Microfluidics is the science of manipulating and controlling fluids, usually in the range of microliters to picoliters, in networks of channels with dimensions from tens to hundreds of micrometers. The behavior of fluids at this scale is significantly different from “macrofluidic” behavior. For example, surface tension and capillary forces are more dominant at microscale, and flow is almost always in the laminar regime. These phenomena enable microfluidics to be used for creating exceptional flow control, formation of monodisperse droplets, and passive fluid pumping.

Laminar flow in microfluidics

Surface tension phenomena – droplet generation
in microchannel


Microfluidics is a unique technology that allows experiments to be performed in an environment that mimics the inside of the human body. For example, the smallest capillaries measure only five micrometers and can be modeled by microfluidic devices. An average sized pulmonary alveolus in an adult human being is around  100 microns and alveolar-capillary interface can be modeled by a microfluidics cell culture device replicating air-liquid interface.

The smallest blood vessels measure only five micrometers

Glomerular capillary bundles in the kidney

There are numerous advantages for using microfluidics in scientific research. Notably, microfluidics allow researches to improve the precision of experiments, lower limits of detection, run multiple analyses simultaneously, and reduce  sample and reagent consumption.

Microfluidics is a continuously growing field with applications in cell biology research, drug discovery,  point-of-care diagnostics and precision medicine, and lab-on-a –chip systems.  Some examples of applications include:

  • Organ-on-a-chip models
  • Single cell isolation and analysis
  • Droplet generation and manipulation
  • Microbubbles production (for medical ultrasound and drug delivery)
  • Cell sorting, cytometry
  • Pattern substrates for cells to grow


Microfabrication refers to cleanroom fabrication processes used for fabricating micron scale structures on solid flat substrates. Historically, it has been developed for micro-electronic circuit fabrication, but today it is also widely used for micro-electromechanical systems (MEMS) and microfluidics devices fabrication.

Photolithography is a key technique used in microfabrication to transfer patterns onto the substrates.
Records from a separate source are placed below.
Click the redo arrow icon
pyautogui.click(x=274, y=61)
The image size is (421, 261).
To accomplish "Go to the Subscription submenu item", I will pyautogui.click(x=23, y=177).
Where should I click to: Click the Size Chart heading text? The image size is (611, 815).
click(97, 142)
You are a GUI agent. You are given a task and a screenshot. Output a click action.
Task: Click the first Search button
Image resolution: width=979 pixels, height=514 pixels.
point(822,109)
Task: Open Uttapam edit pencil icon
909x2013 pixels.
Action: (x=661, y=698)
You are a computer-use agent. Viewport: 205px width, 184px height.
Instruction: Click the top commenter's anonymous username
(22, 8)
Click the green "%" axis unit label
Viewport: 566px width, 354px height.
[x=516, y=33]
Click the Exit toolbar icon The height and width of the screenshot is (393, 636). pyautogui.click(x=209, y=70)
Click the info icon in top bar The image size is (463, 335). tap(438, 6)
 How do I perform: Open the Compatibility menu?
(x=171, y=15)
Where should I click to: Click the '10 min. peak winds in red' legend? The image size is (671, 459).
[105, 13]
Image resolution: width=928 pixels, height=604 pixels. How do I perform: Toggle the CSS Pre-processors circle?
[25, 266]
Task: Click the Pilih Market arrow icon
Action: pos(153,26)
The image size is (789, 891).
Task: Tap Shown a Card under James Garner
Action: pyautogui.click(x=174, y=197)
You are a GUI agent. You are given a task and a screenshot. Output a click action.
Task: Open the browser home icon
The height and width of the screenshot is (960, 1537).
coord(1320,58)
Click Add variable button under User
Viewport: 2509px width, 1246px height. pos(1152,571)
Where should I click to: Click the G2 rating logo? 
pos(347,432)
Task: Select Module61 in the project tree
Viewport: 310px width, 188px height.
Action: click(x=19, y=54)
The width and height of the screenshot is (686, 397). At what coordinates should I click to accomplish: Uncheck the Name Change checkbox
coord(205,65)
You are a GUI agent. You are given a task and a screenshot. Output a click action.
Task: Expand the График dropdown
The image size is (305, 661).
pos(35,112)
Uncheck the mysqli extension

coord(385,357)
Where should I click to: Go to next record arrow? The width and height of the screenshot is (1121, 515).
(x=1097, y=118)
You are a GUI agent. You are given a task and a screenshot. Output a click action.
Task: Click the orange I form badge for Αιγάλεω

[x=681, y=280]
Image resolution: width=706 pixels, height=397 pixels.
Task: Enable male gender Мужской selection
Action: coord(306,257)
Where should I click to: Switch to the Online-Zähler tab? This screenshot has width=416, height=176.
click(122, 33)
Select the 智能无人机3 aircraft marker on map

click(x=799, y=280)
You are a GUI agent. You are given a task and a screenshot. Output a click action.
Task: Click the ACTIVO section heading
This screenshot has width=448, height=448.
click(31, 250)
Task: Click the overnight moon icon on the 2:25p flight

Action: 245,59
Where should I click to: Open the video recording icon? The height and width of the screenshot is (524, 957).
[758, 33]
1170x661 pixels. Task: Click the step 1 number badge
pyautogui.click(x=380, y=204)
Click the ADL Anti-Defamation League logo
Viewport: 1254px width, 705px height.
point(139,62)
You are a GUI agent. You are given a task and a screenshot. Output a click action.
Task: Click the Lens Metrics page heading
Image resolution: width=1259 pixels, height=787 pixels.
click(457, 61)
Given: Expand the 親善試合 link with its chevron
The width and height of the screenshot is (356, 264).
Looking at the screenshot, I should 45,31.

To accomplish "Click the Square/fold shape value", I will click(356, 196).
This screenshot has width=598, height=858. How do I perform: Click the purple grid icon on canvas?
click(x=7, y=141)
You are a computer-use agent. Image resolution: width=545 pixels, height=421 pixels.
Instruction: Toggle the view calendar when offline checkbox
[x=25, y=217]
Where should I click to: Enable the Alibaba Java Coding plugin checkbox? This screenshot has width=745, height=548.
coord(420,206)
Fundamentally, it is an optical printing process where light is used to pattern a layer of photosensitive material called photoresist.

Soft lithography is related set of techniques to create microstructure based on molding, embossing, and printing. The terms soft comes from the fact that it utilizes soft elastomers or polymers other than silicon or glass traditionally used in semiconductor industry. The most common substrate is PDMS (polydimethylsiloxane  which is rubber like polymer that is exceptionally conformable elastomer). The soft lithography has become popular in cell biology research because it is versatile, simple and relatively inexpensive while providing compatibility with biological materials (cells, gels, polymers). PDMS is biocompatible, chemically inert, transparent to light, permeable to gases, inexpensive and easy to prepare.  Soft lithography is an essential method for microfluidics device fabrication.

PDMS Soft Lithography for microfluidics

It should be noted that soft lithography is not a single technique used only for microfluidic devices fabrication. Rather, it is a set of techniques that includes microcontact printing, replica molding, capillary molding, and microtransfer molding. These techniques are used for microscale structure fabrication and patterning of a wide range of materials (e.g. biocompatible polymers, hydrogels for cell culture, small biomolecules, proteins, or suspension of cells).


[1] Sackmann, E.K., Fulton, A.L., Beebe, D.J. The present and future role of microfluidics in biomedical research Nature 507 (7491), 181

[2] Weibel, D.B., DiLuzio, W.R. and Whitesides, G.M. Microfabrication Meets Microbiology Nature Reviews Microbiology, 5, 209-218.